Date of Award

August 2013

Degree Type


Degree Name

Master of Science



First Advisor

John L. Isbell

Committee Members

Bill Kean, Barry Cameron


Fluvial Stacking Patterns


A change in fluvial style and a change in the stacking pattern of fluvial channel sandstone bodies occur across the Buckley‒Fremouw formational contact in the central Transantarctic Mountains in Antarctica. Strata in the Buckley Formation are characterized by thick floodplain deposits in the Middle to Upper Permian Buckley Formation; whereas, stacked interconnected sandstone bodies occur in the Triassic Fremouw Formation (Barrett et al., 1986; Isbell & Macdonald, 1991a, 1991b; Collinson et al., 1994; Isbell et al., 1997; 2005).

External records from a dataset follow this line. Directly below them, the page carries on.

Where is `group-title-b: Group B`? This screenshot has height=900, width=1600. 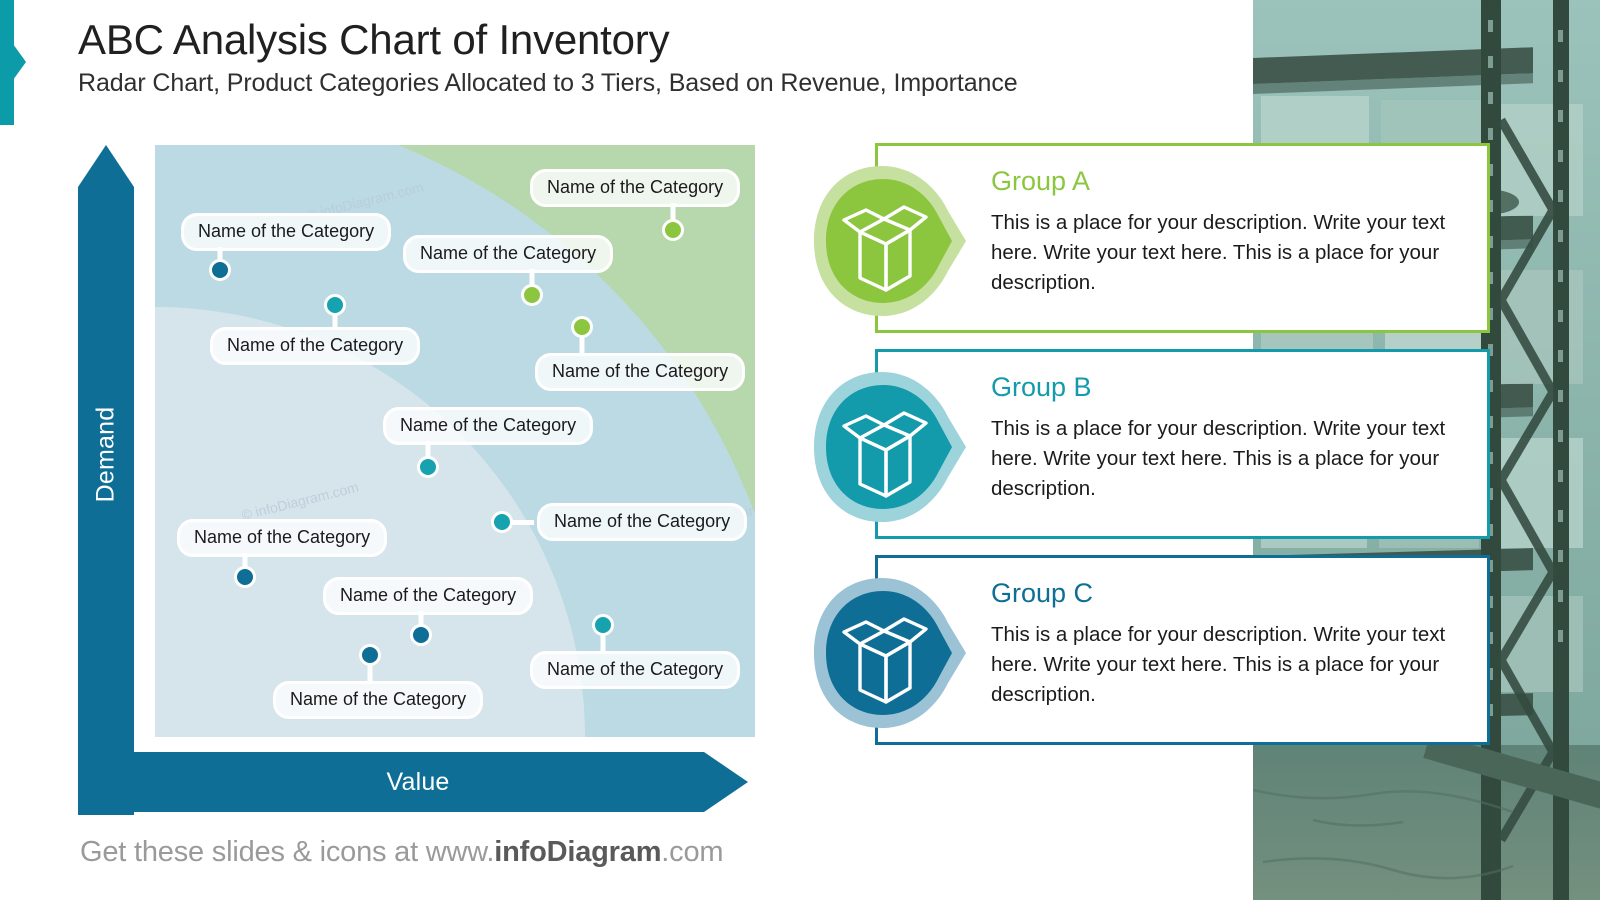 group-title-b: Group B is located at coordinates (1042, 387).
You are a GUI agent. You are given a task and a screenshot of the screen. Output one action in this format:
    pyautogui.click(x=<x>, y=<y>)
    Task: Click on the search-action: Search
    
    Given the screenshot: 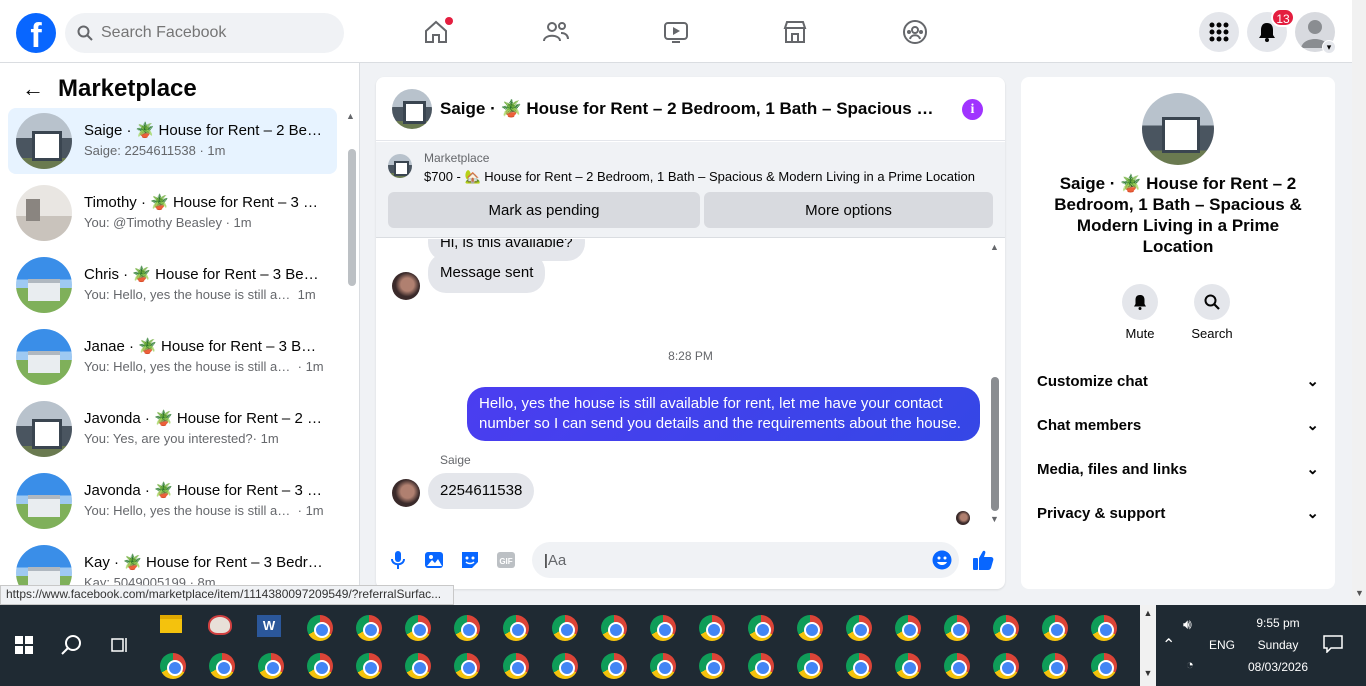 What is the action you would take?
    pyautogui.click(x=1212, y=312)
    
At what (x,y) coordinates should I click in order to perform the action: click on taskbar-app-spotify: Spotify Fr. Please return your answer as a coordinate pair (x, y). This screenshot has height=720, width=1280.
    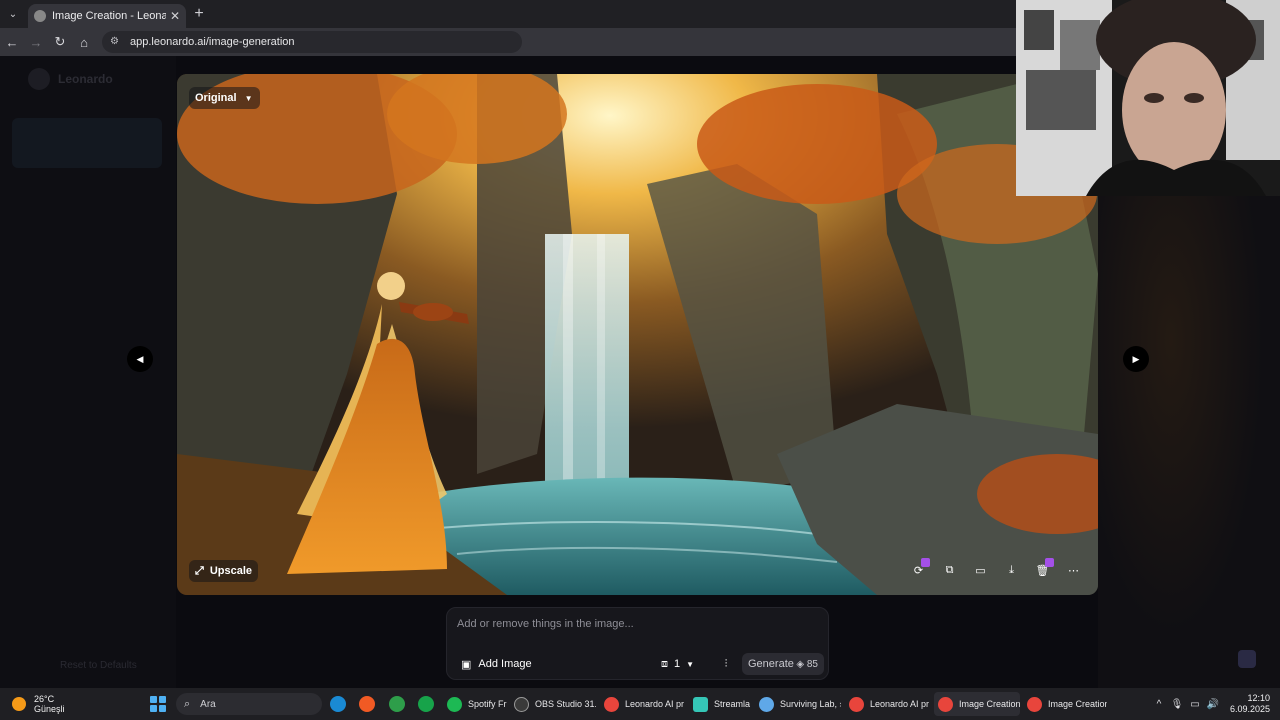
    Looking at the image, I should click on (477, 704).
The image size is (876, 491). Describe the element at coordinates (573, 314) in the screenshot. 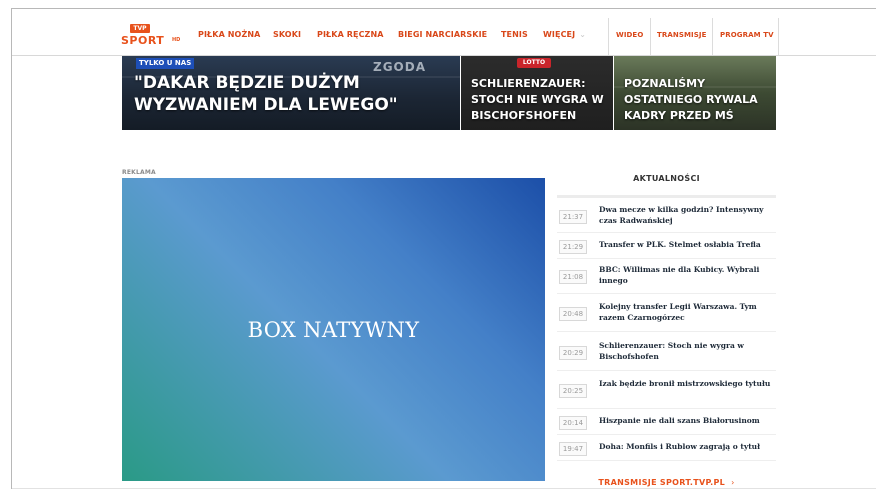

I see `news-time: 20:48` at that location.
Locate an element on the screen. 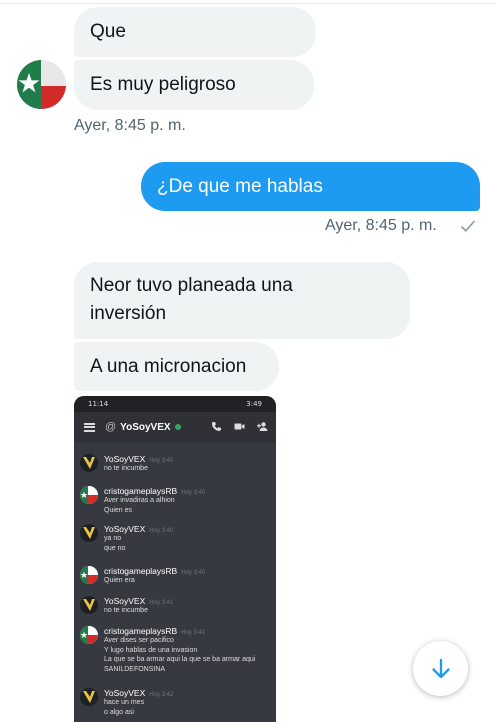 Image resolution: width=496 pixels, height=722 pixels. received-message: Que is located at coordinates (195, 32).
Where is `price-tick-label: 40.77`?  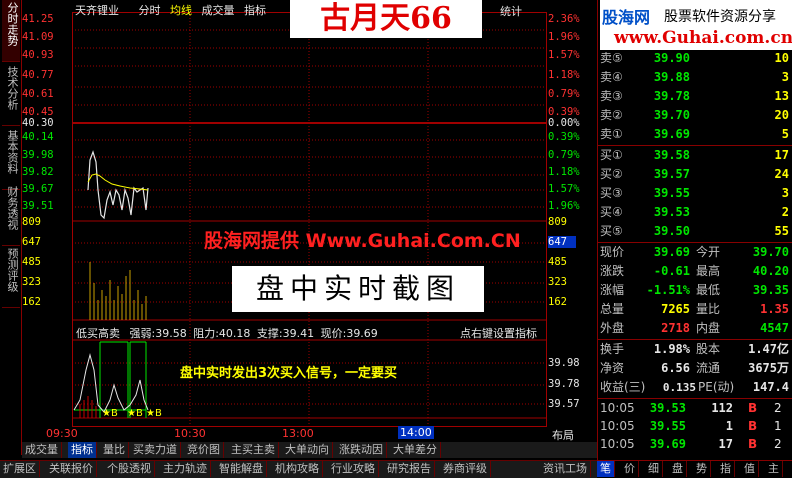
price-tick-label: 40.77 is located at coordinates (38, 75).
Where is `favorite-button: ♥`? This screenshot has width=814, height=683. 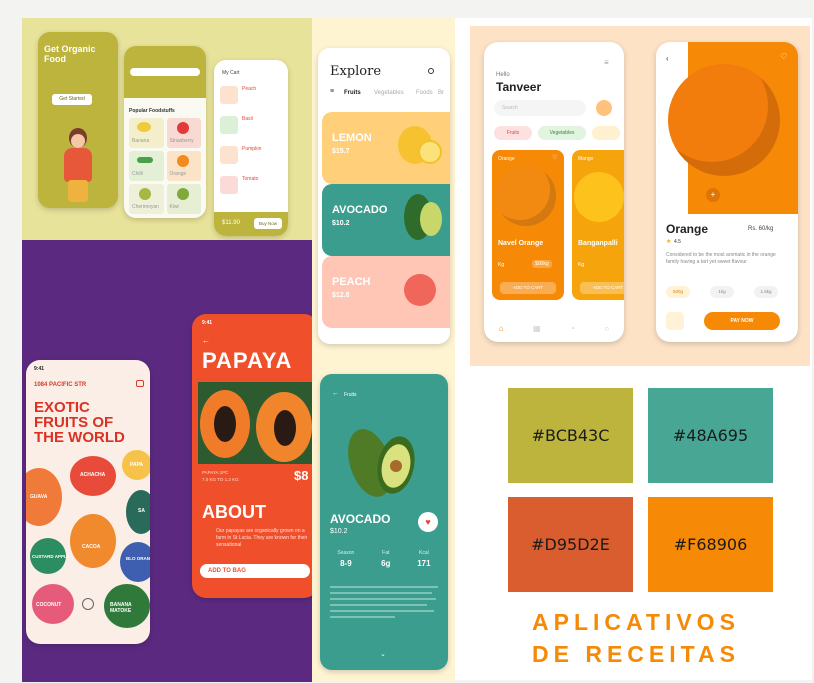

Such changes in fluvial stacking patterns have been attributed to changes in the creation of accommodation within basins due to changes in relative sea level, changes in accommodation due to tectonism, and changes in sediment flux associated with loss of vegetation and increased erosion rates following the end-Permian mass extinction event. To explain the changes in the Buckley-Fremouw Formation in Antarctica, Isbell & Macdonald (1991a, 1991b) and Isbell et al. (1997) argued for changing tectonic conditions in the basin while Retallack et al. (2006) suggested the changes were associated with the P‒T mass extinction event causing the loss of peat forming plants. This study found that the change in the accommodation across the PTB was a result of tectonism based on evidence of changing sandstone composition, changing paleocurrent orientations, and changing fluvial stacking patterns between the Buckley Formation and the Fremouw Formation. This suggests differential subsidence in the Transantarctic foreland basin with an under-filled basin in the Late Permian changing to an over-filled basin in the Early Triassic.